Bisnis.com, JAKARTA — Pelemahan nilai tukar rupiah berlanjut pada perdagangan hari ketiga berturut-turut, Selasa (8/5/2018), saat mayoritas mata uang Asia tertekan terhadap dolar AS.
Rupiah ditutup melemah 0,36% atau 51 poin di Rp14.052 per dolar AS, level terendah sejak Desember 2015, setelah dibuka dengan depresiasi tipis 3 poin atau 0,02% di Rp14.004 per dolar AS.
Pada perdagangan Senin (7/5), rupiah berakhir melemah 56 poin atau 0,40% di posisi 14.001. Sepanjang perdagangan hari ini, rupiah bergerak pada level Rp14.004 – Rp14.052 per dolar AS.
Rupiah memimpin pelemahan mayoritas mata uang di Asia sore ini.

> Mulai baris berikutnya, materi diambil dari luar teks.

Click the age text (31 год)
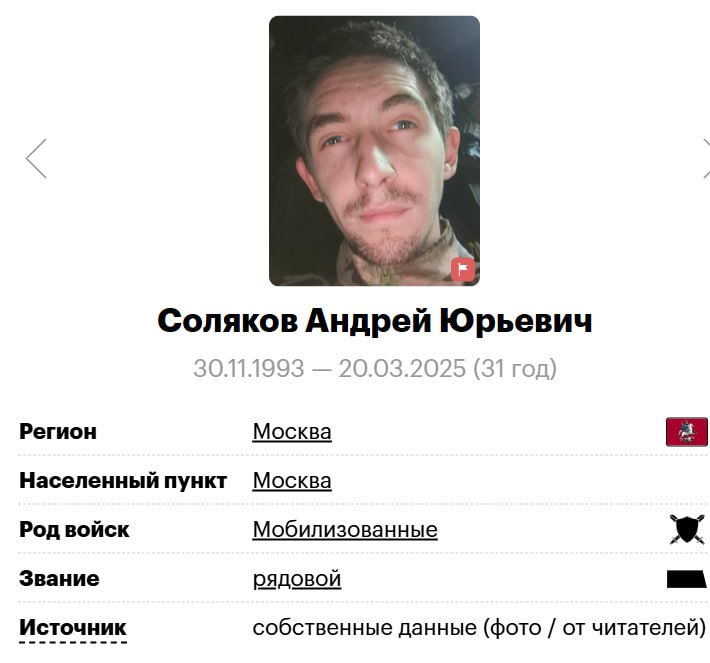 [x=515, y=368]
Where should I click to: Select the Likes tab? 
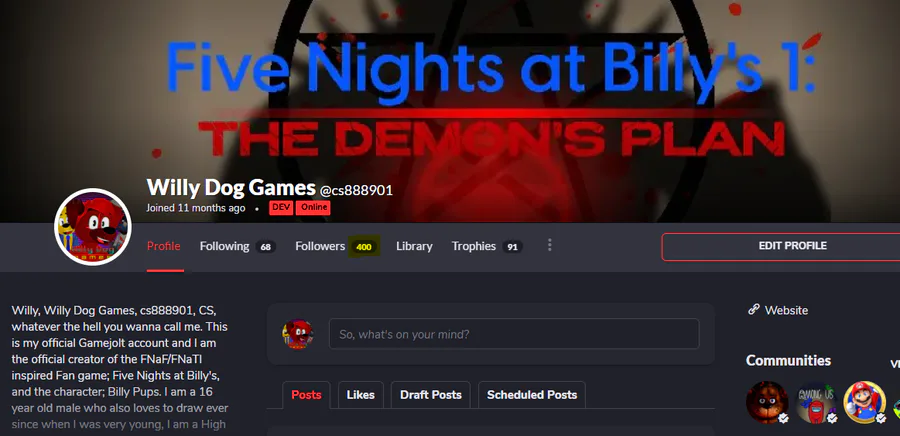click(360, 395)
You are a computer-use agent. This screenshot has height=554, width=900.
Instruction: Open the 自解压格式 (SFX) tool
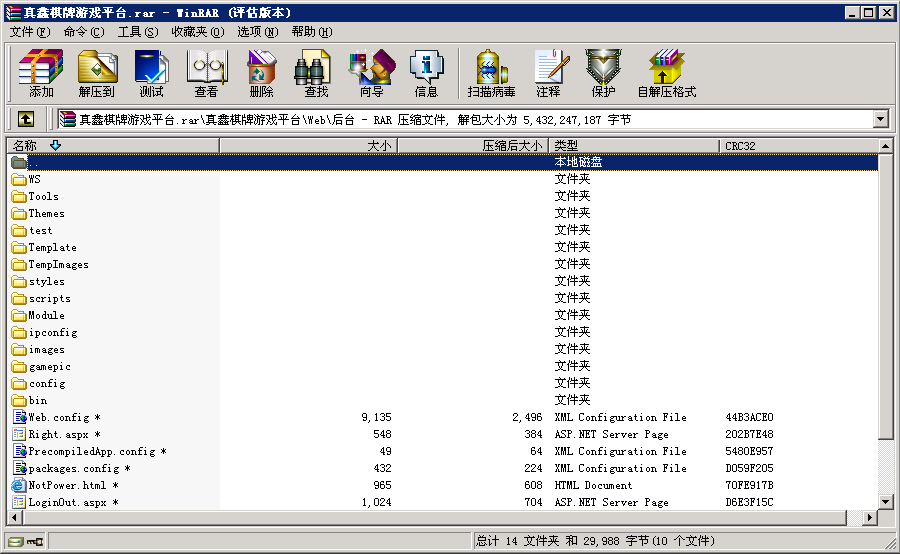666,73
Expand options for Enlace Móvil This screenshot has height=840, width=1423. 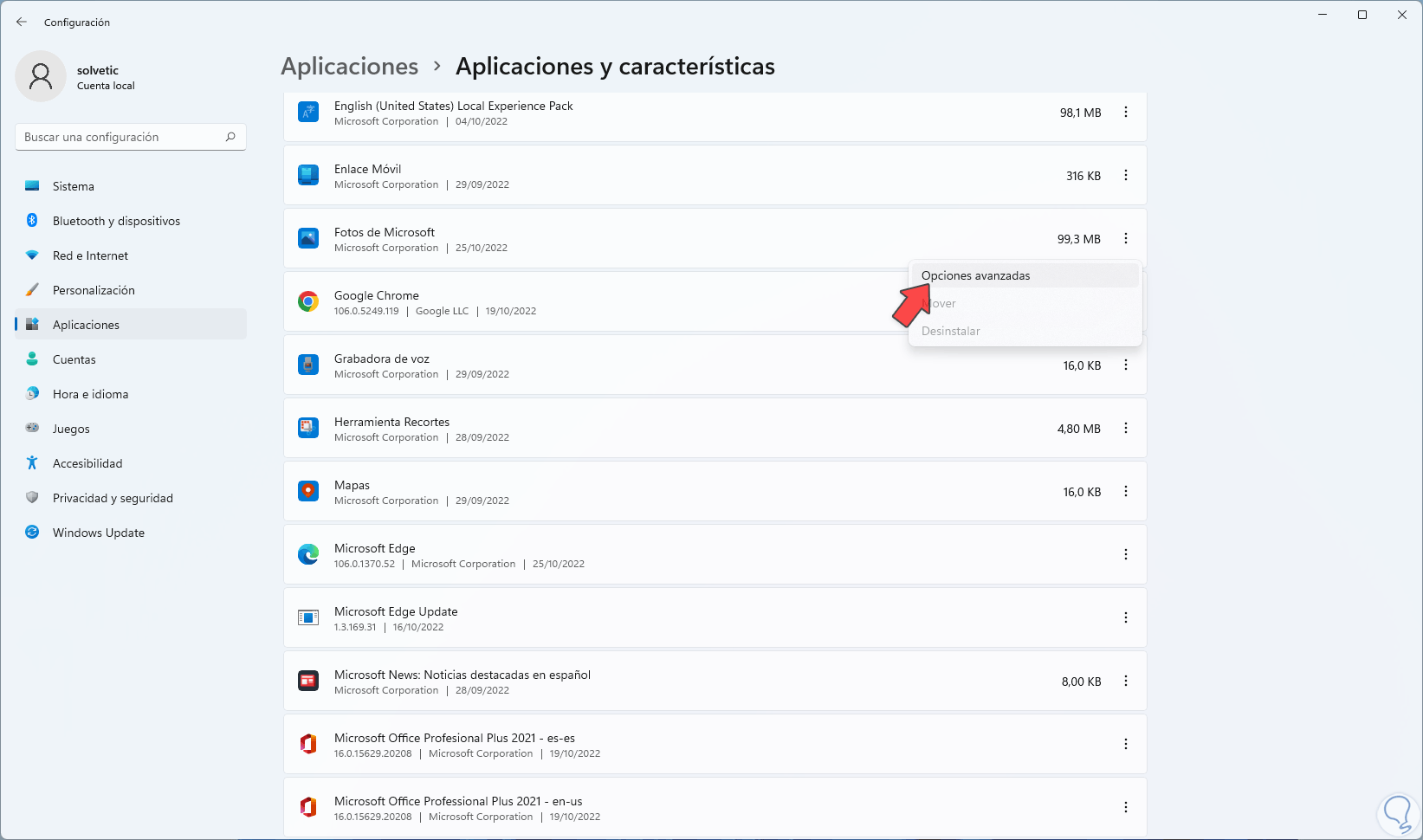click(1126, 175)
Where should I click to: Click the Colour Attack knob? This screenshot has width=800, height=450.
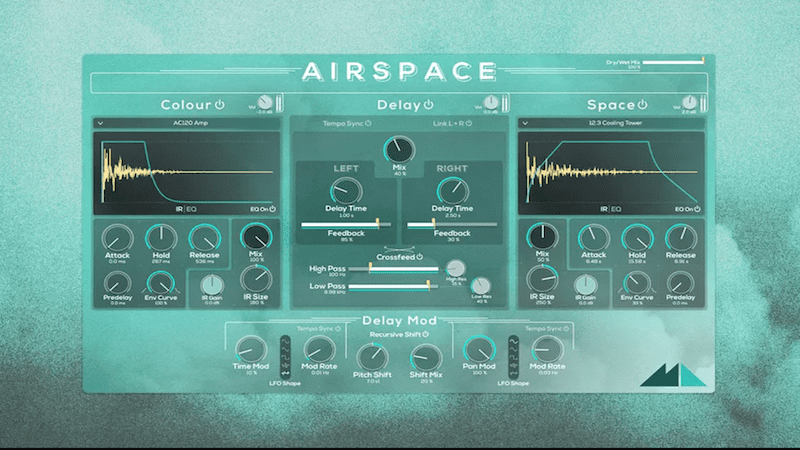coord(117,238)
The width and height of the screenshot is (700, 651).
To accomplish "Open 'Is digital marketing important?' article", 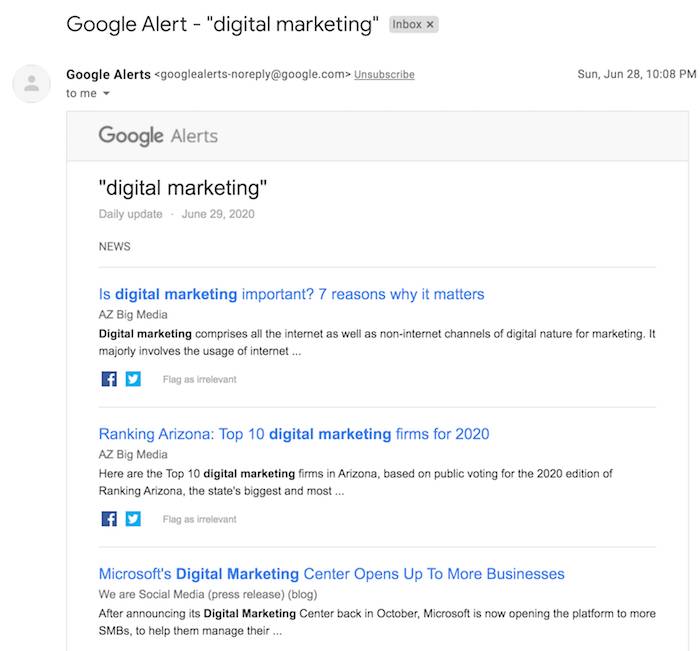I will tap(292, 294).
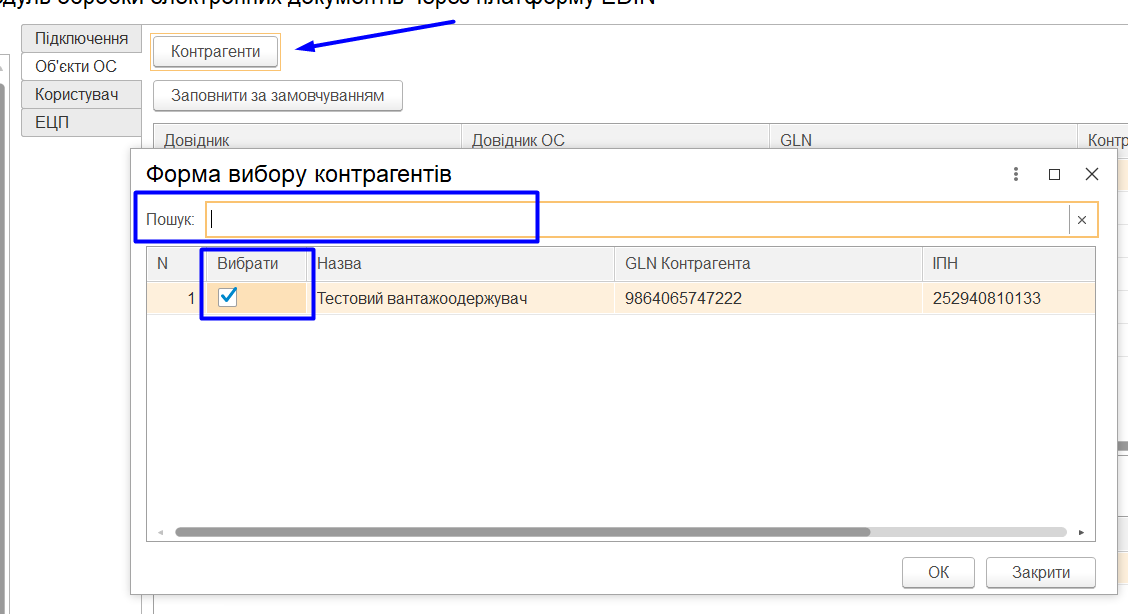1128x614 pixels.
Task: Focus the Пошук search input field
Action: 637,220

Pelemahan rupiah diikuti dolar Singapura dan baht Thailand yang masing-masing terdepresiasi 0,24%.
Sementara itu, indeks dolar AS yang mengukur kekuatan kurs dolar AS terhadap sejumlah mata uang utama terpantau lanjut menguat 0,36% atau 0,334 poin ke level 93,083 pada pukul 17.26 WIB.
Sebelumnya indeks dolar dibuka turun 0,024 poin atau 0,03% di level 92,725. Adapun pada perdagangan Senin (7/5), indeks berakhir menguat 0,20% atau 0,183 poin di posisi 92,749.
Dilansir Bloomberg, rupiah melemah ke level terendahnya sejak Desember 2015 menjelang pengumuman keputusan Presiden Amerika Serikat (AS) Donald Trump mengenai kesepakatan nuklir Iran pada hari ini waktu setempat.
Trump telah berulang kali mengancam akan menarik diri dari kesepakatan itu, yang berisikan persetujuan bagi Iran untuk membatasi aktivitas nuklirnya dengan imbalan pencabutan sanksi ekonomi, kecuali delegasi sejumlah negara Eropa yang juga menandatangani kesepakatan tersebut memperbaiki apa yang disebutnya sebagai kelemahan dalam perjanjian.
“Saya akan mengumumkan keputusan saya tentang Kesepakatan Iran besok dari Gedung Putih pada pukul 2 siang,” tulis Trump dalam akun Twitter-nya pada Senin (7/5), seperti dilansir dari Reuters.
Menurut Shusuke Yamada, chief Japan FX Strategist di Bank of America Merrill Lynch, pasar mata uang melihat pengumuman mengenai Iran sebagai potensi risiko.
Kenaikan imbal hasil obligasi AS dan data ekonomi yang solid juga telah mendorong dolar dalam beberapa pekan terakhir. Sementara itu, data payroll AS yang dirilis pada Jumat (4/5) menunjukkan kekuatan mendasar pada pasar tenaga kerja yang mendukung ekspektasi stabilnya kenaikan suku bunga oleh The Federal Reserve.
“Penguatan dolar AS, keputusan [tentang] Iran, dan data CPI AS mendatang adalah fokus utama untuk mata uang Asia,” kata Khoon Goh, head of Asia research di ANZ di Singapura.
“Kekuatan dolar terus memberikan tekanan pada mata uang Asia lainnya dengan rupiah menembus level psikologis 14.000,” tambah Goh.